Oder Blochers „Retter“-Image trägt zusehends religiöse Züge, was er selbst mit seinem Sendungsbewusstsein untermauert. Parallelen zum Personenkult in totalitären Staaten sind unverkennbar. Die Schweiz braucht aber keinen Führer.
Zudem: Die SVP wird nicht von der Mehrheit des Volkes gewählt. Sie beschwört aber den Begriff „Volk“ eindeutig in faschistischer Manier. Unter „Volk“ wird nicht die Mehrheit der Stimmberechtigten, geschweige denn der Bevölkerung verstanden. Das Volk sind so nur die Anhänger von Christoph Blocher. Ein Teil der Bevölkerung repräsentiert so das Ganze und grenzt die Mehrheit aus. – Die direkte Demokratie wird gegen die parlamentarische Demokratie ausgespielt. Bundesrat Blocher muss sich nur gegenüber „seinem Volk“ verantworten. Die Gewaltentrennung wird nicht mehr respektiert. Die Demokratie wird dann hochgehalten, wenn sie den eigenen Interessen nützt. – Die SVP beschwört die Schweiz als Folklore und Heimatgefühl. Doch hält sie offensichtlich nicht viel von jener realen Schweiz, die im 19. Jahrhundert als multikultureller Willensstaat entstanden ist.
Danke, Herr Arnold!
Da ja im Moment diverse Arten von Geheimplänen Hochkonjunktur haben, auch hier noch ein Geheimplan. Dieser Geheimplan ist Basis für die Wahl von Herrn Blocher in den Bundesrat. Eines der zentralen Probleme in der schweizerischen Wirtschaft ist die Nachfolgeregelung für die Unternehmensleitung.
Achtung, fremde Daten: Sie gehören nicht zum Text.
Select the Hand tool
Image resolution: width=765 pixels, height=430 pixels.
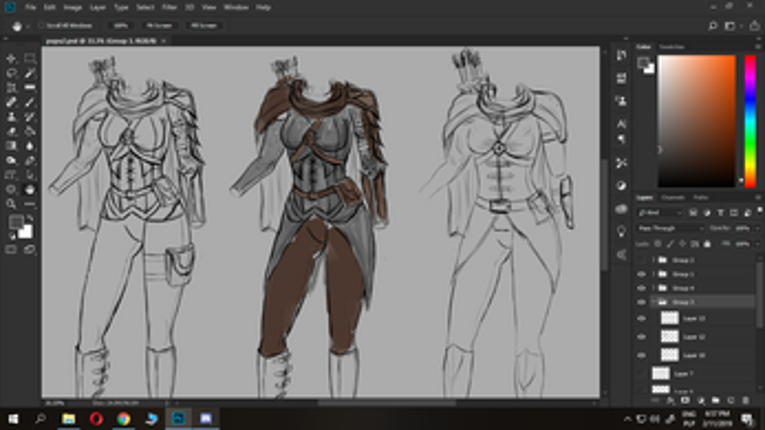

Um eine Nachfolgeregelung für den Patriarchen Blocher zu erzwingen, haben seine drei Töchter und der Sohn eben einen Geheimplan gestartet, um ihren Vater in den Bundesrat „loszuwerden“. Und da sitzt er nun – bis auch hier wieder ein Geheimplan eine Nachfolgeregelung ernöglicht.